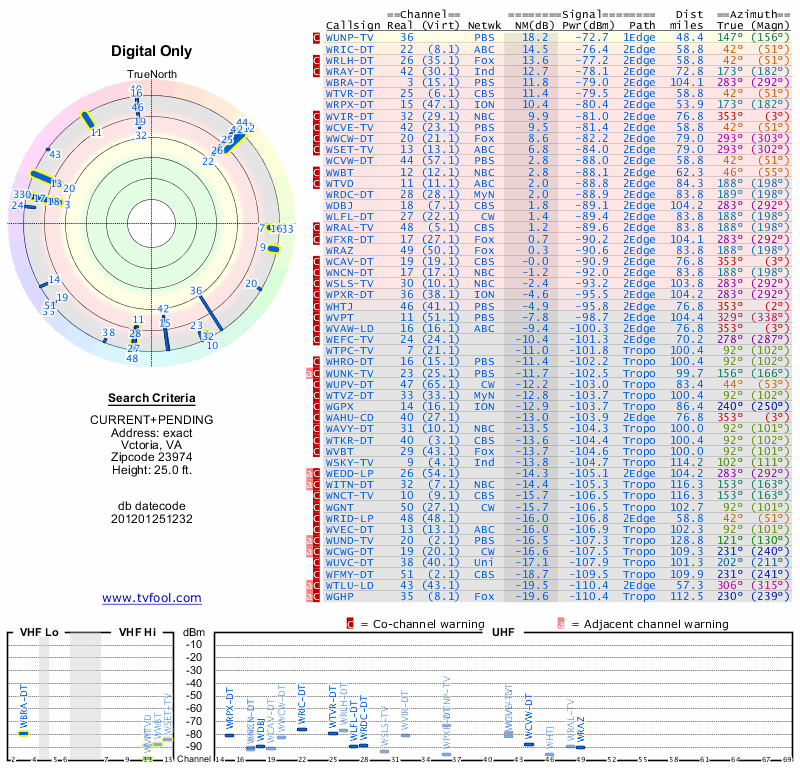Screen dimensions: 800x768
Task: Click the WRPX-DT label in the UHF chart
Action: pyautogui.click(x=229, y=706)
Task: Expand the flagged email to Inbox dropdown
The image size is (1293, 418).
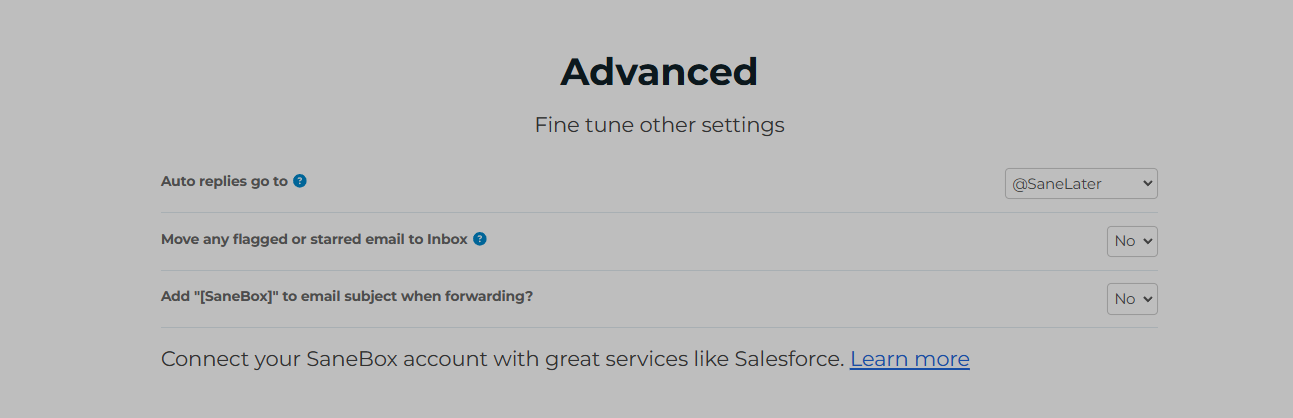Action: (x=1131, y=241)
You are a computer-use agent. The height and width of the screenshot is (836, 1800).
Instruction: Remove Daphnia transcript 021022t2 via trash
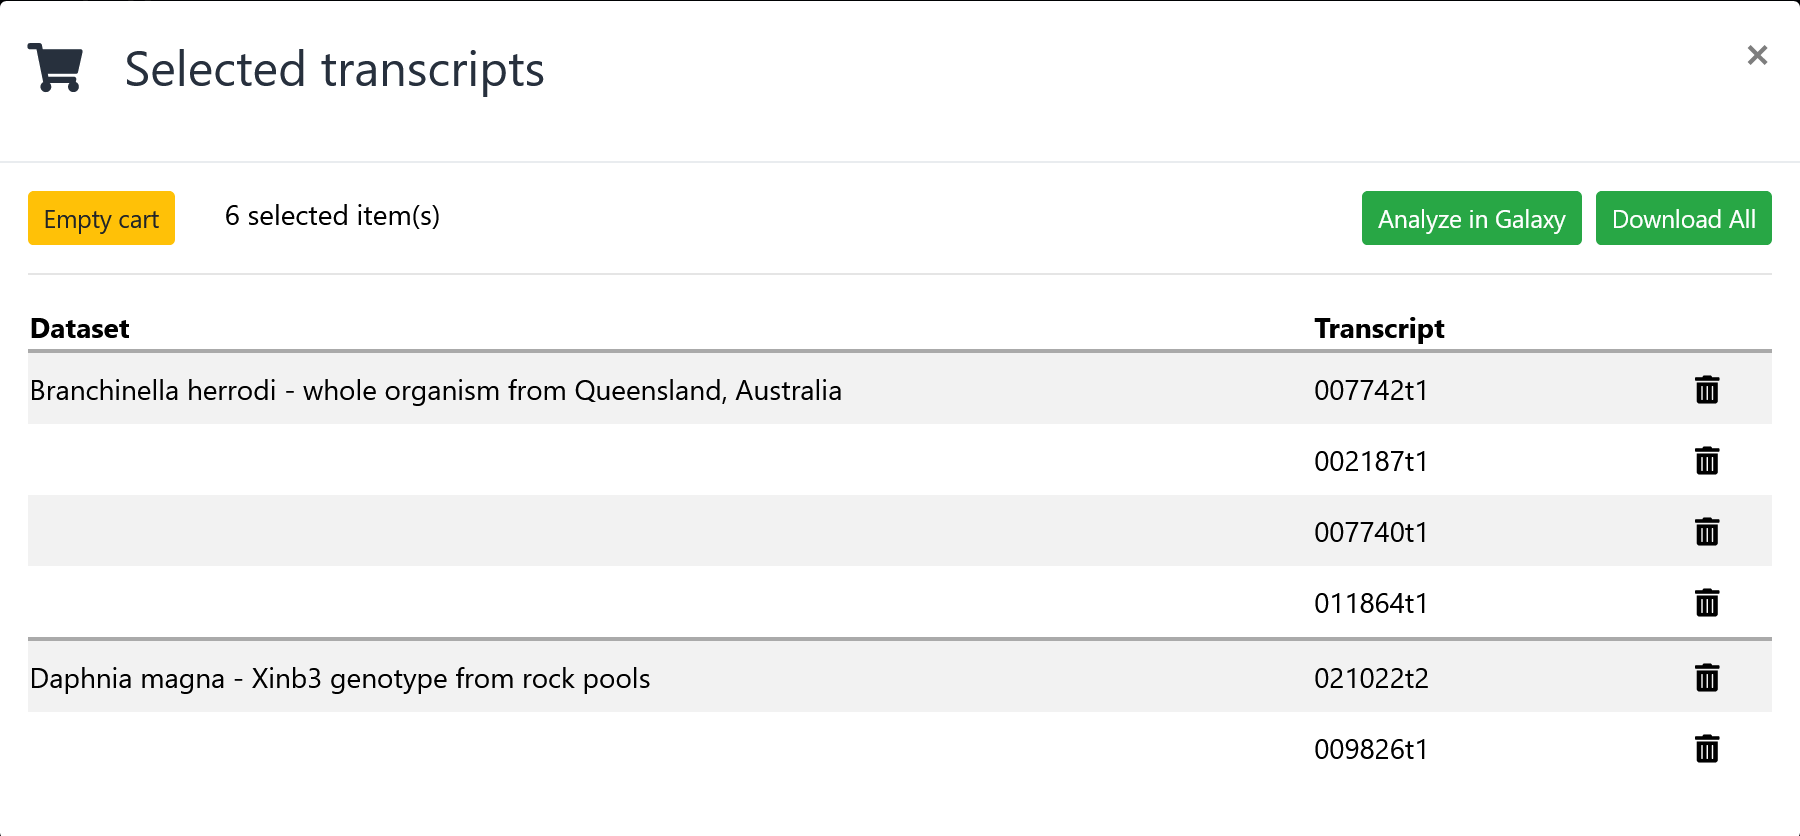pos(1707,678)
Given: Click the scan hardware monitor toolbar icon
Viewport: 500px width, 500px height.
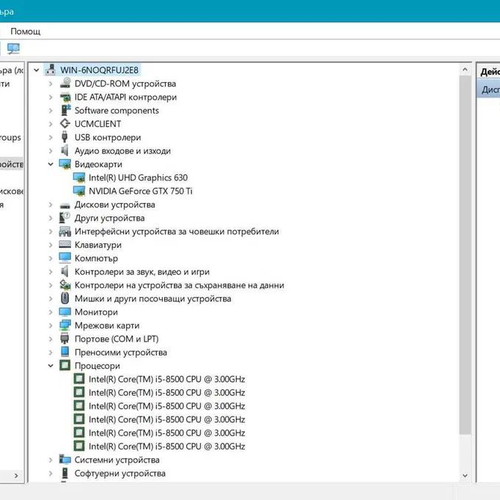Looking at the screenshot, I should (x=14, y=49).
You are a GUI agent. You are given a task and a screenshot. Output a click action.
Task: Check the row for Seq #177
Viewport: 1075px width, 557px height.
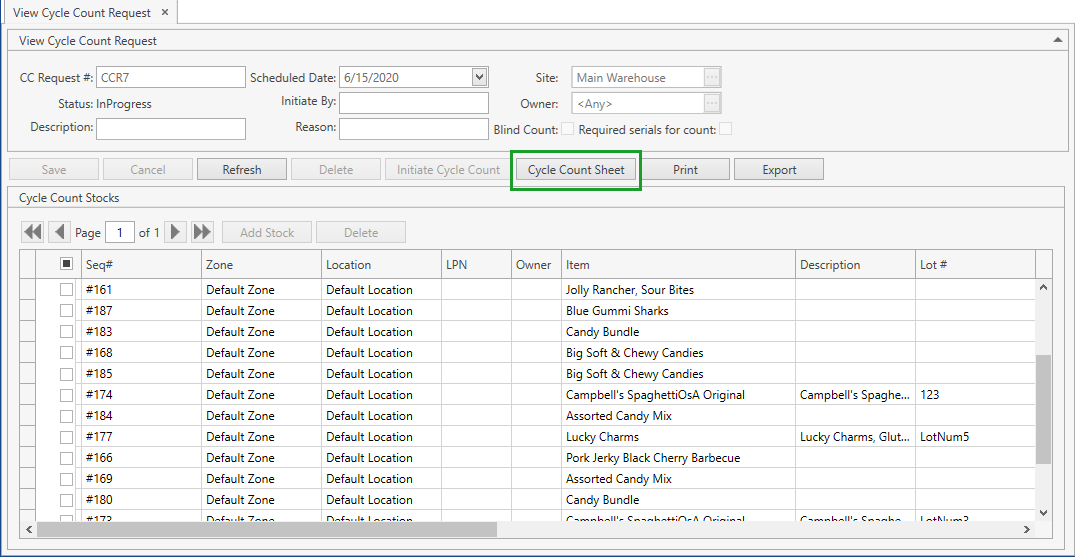[66, 436]

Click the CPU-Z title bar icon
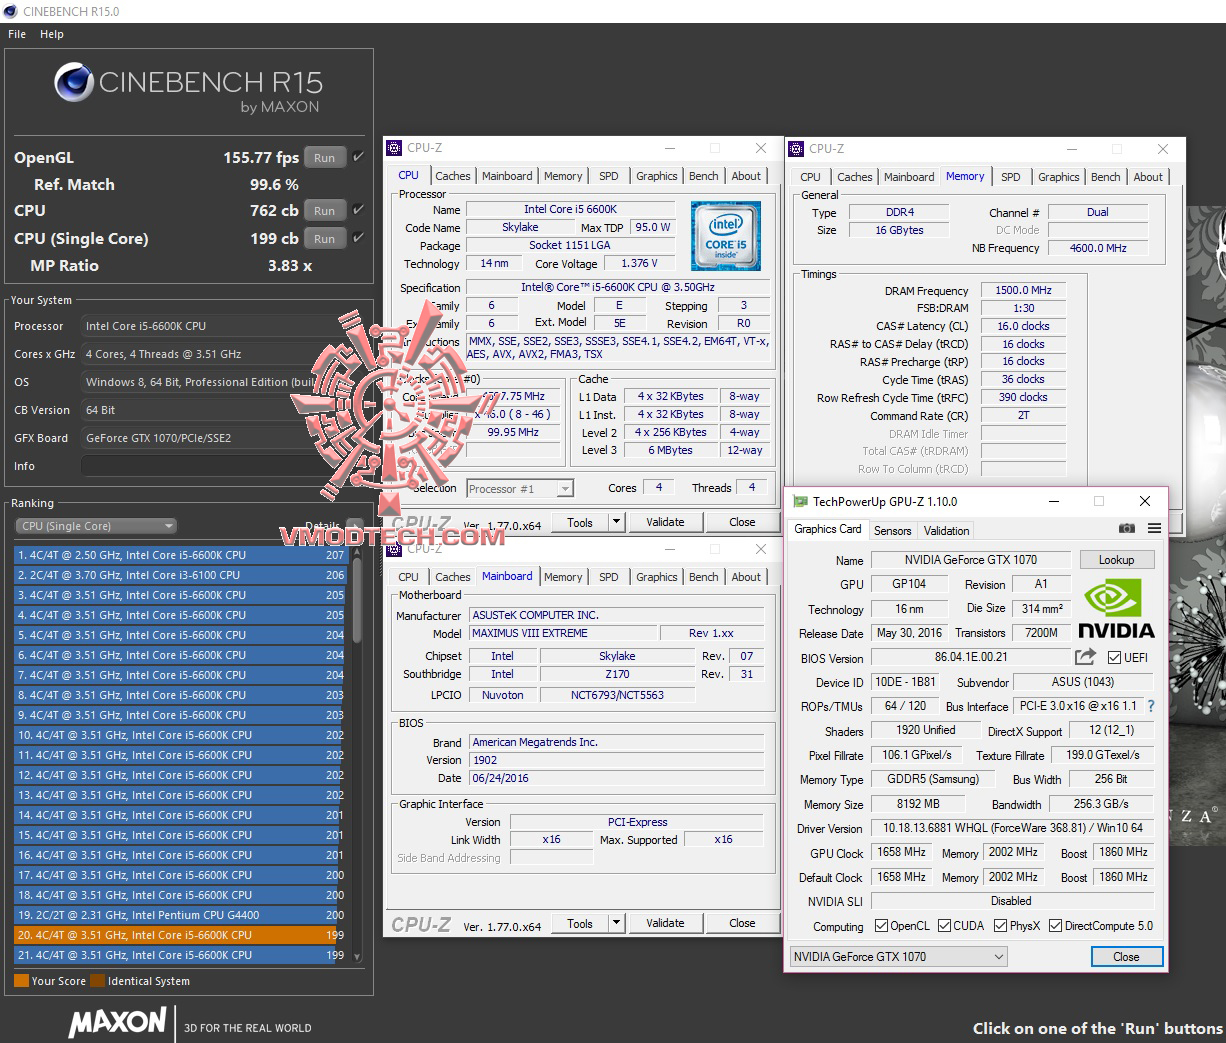coord(394,147)
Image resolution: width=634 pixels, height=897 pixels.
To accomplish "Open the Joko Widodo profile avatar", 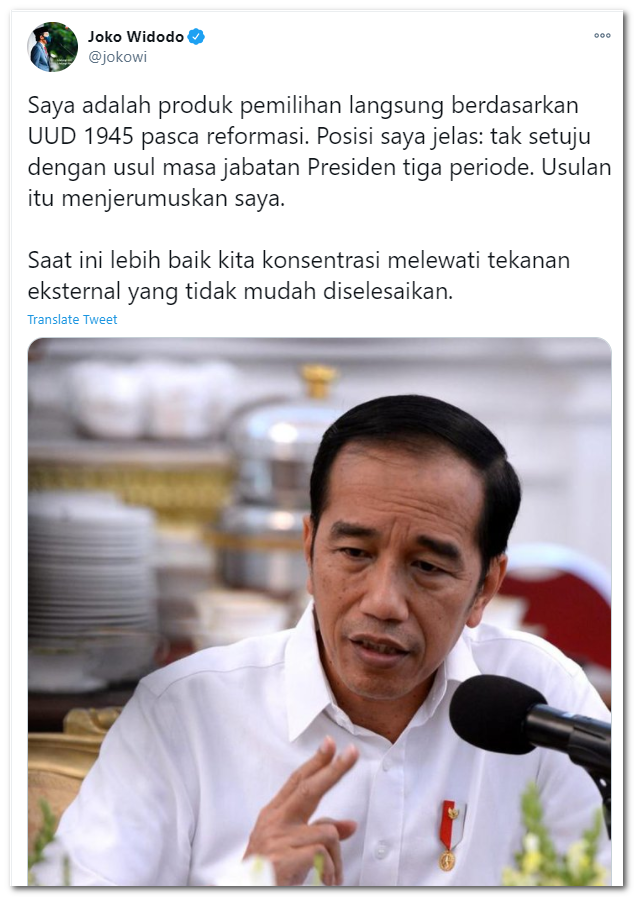I will [53, 47].
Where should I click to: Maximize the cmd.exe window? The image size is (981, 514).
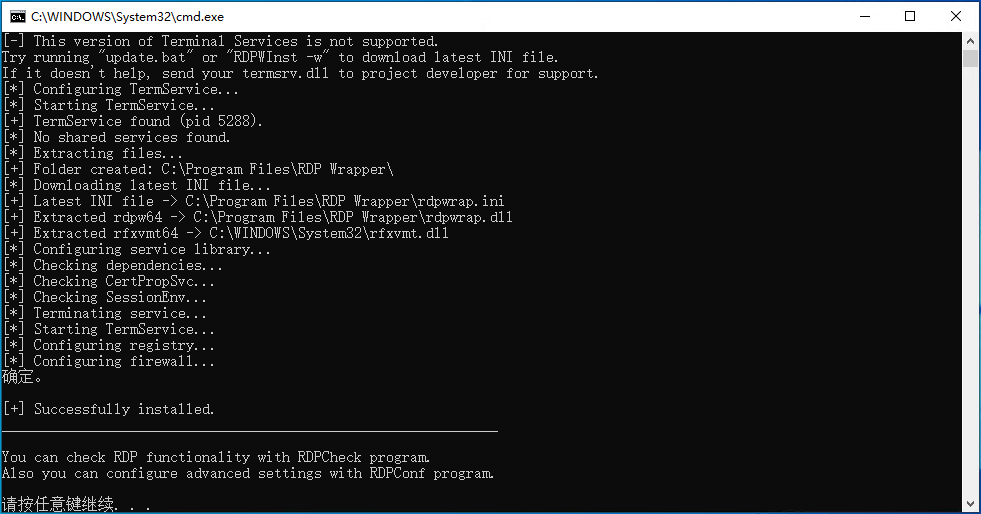910,16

- Activity:
All that belongs in the answer is the exact run of lines from the line containing "Where should I" to the end of the listing above, pictures removed.

- Output below:
Where should I click to: Maximize the cmd.exe window? The image size is (981, 514).
910,16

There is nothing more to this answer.